How long has it been in it's current position? I ask, as ours had spent years in the exact same spot without moving until the studio was moved into a new location. The new location was 90° from where it had been previously. During that time the unit had become aligned to the earth's magnetic field so that in the new location we had to do something specific to it to "undo" that. I wasn't around when it actually happened, but it took some serious research to get it resolved. It was something that was not unheard of, and once the right person was contacted and had the issue described he immediately asked if it had been recently moved. Sorry I can't give you the procedure, but at least you'll be aware of potential thing that can happen when you move it


Wow. That's not an issue I'd heard of either. How long was it there?

Mine has been in its current position for about five years. I was being slightly hyperbolic about being much younger -- but it was pre-40 and pre-kids, so not too much.


It was there at least 5 years as well. We might be talking about different monitors though. This one was the flagship broadcast reference monitor not a consumer TV if that has anything to do with it.
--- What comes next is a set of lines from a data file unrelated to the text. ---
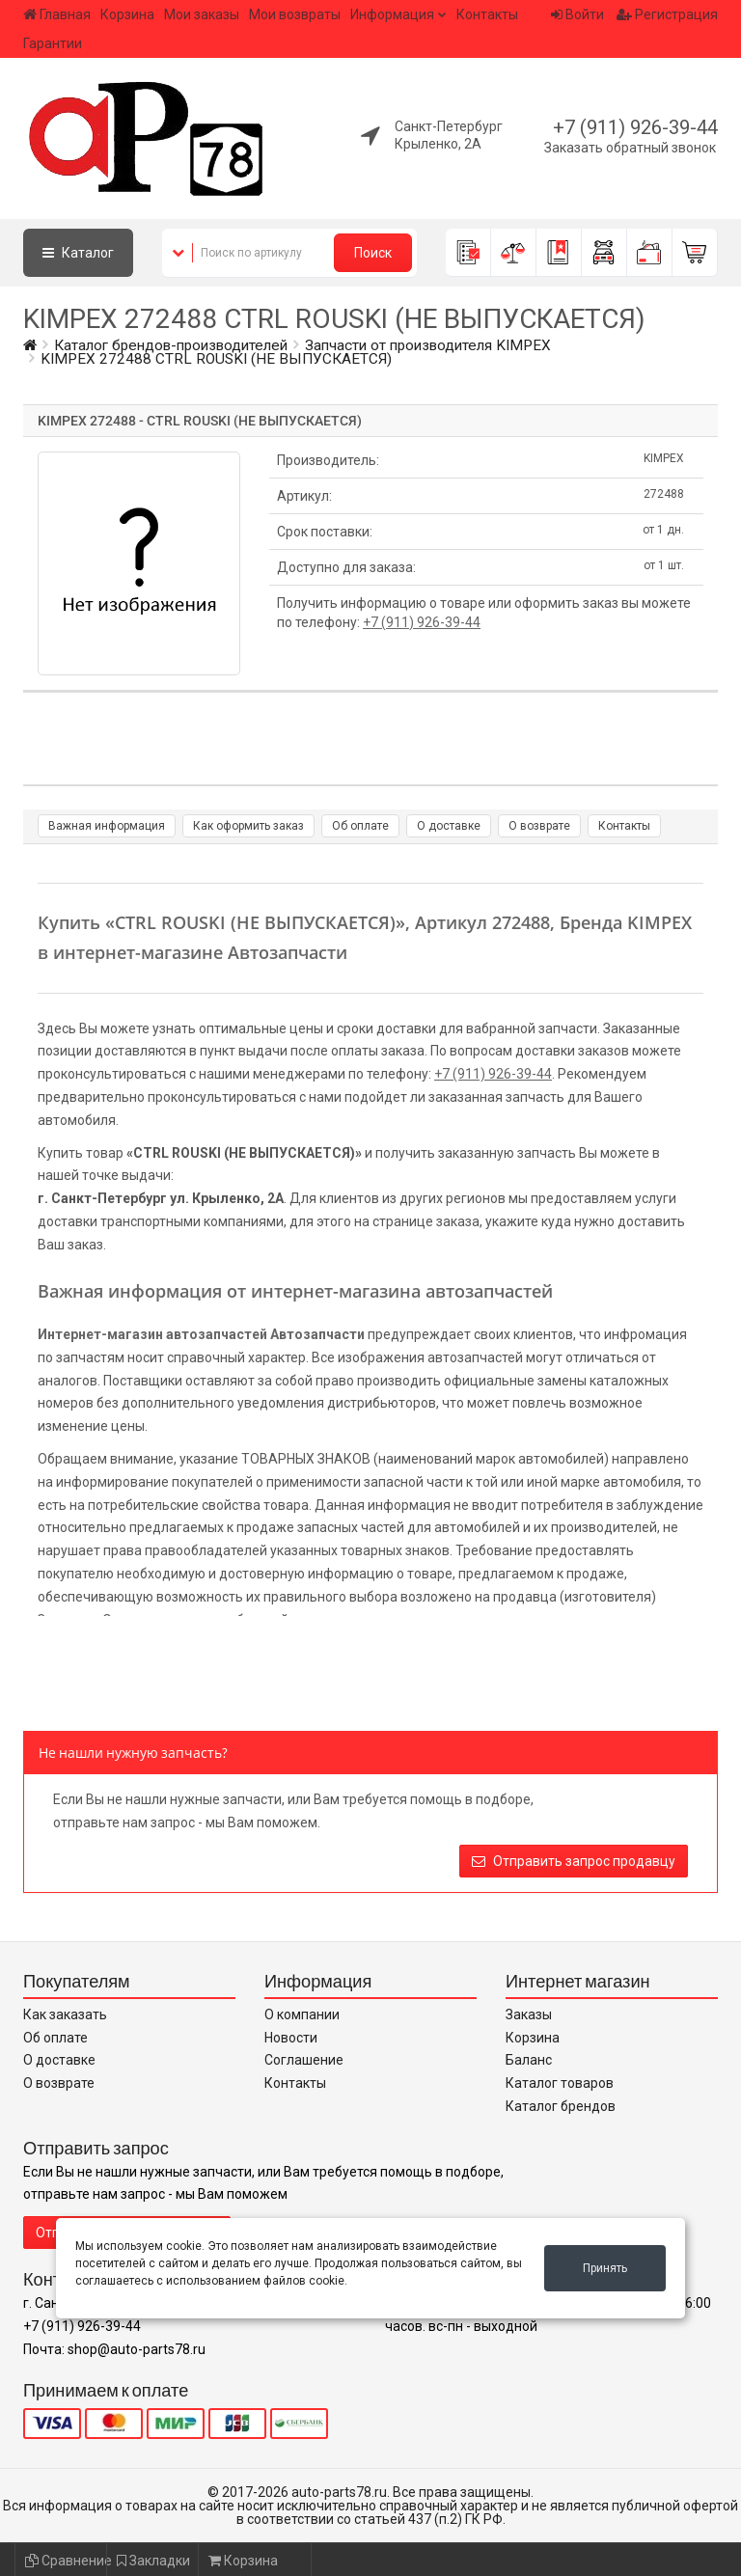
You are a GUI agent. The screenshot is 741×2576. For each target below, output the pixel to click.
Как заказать (65, 2014)
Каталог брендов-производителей (171, 345)
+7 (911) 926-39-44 (635, 127)
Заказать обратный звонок (630, 147)
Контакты (487, 14)
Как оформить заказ (248, 826)
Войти (577, 14)
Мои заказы (201, 14)
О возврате (539, 826)
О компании (302, 2014)
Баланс (529, 2060)
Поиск (373, 252)
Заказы (529, 2014)
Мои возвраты (295, 14)
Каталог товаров (560, 2083)
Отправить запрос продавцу (573, 1861)
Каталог (78, 252)
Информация (392, 14)
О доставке (448, 826)
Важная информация (106, 826)
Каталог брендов (561, 2106)
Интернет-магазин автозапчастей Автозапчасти (201, 1334)
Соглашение (303, 2060)
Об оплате (360, 826)
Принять (605, 2268)
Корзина (127, 14)
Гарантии (52, 43)
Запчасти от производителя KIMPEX (428, 345)
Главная (57, 14)
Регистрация (667, 14)
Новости (290, 2037)
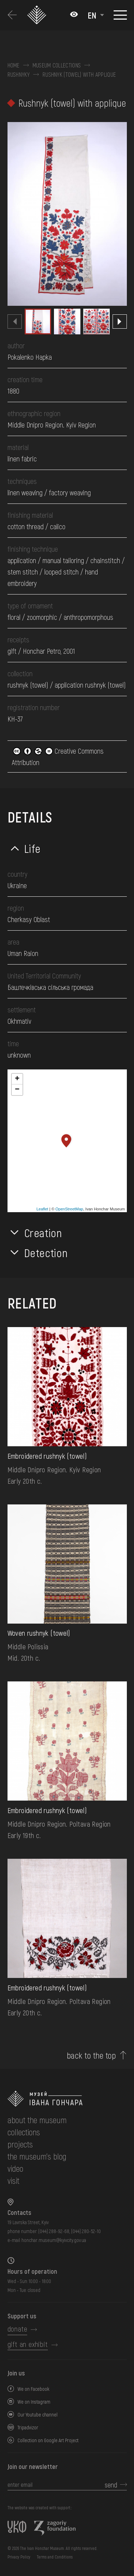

CRT could've definitely been preferred over LCD by many gamers if it was innovated on at the same pace, and for watching video as well. CRT has true blacks and very low input lag. HDR on CRT could probably be possible as well. The downside is that many others don't want to deal with the size of CRT displays, that's why this never happened.

But it's not needed as OLED combines the benefits of both but better. OLED just has to go down in price...


CRTs only had 'true blacks' in darkened rooms, otherwise you'd see the phosphors which, especially on older models were more 'gray' or 'greenish' than black. They also had quite a bit of light bleed from neighbouring image areas due to reflections in the tube front which by necessity had to be thick because it had to be strong enough to a) keep its shape and b) not implode under the near vacuum in the tube.


NanoLED will most likely replace OLED in the future.


CRTs are still in production.

https://www.thomaselectronics.com


For military applications (e.g., fighter jet HUDs and instruments) only, at considerable expense.


How much more size and resolution did you want? A 4k 16:9 CRT would probably cost you $3999 today, and the weight would require you to also buy an entirely new desk.


Cheaper than an Apple Pro Display XDR ($4999 to $5999).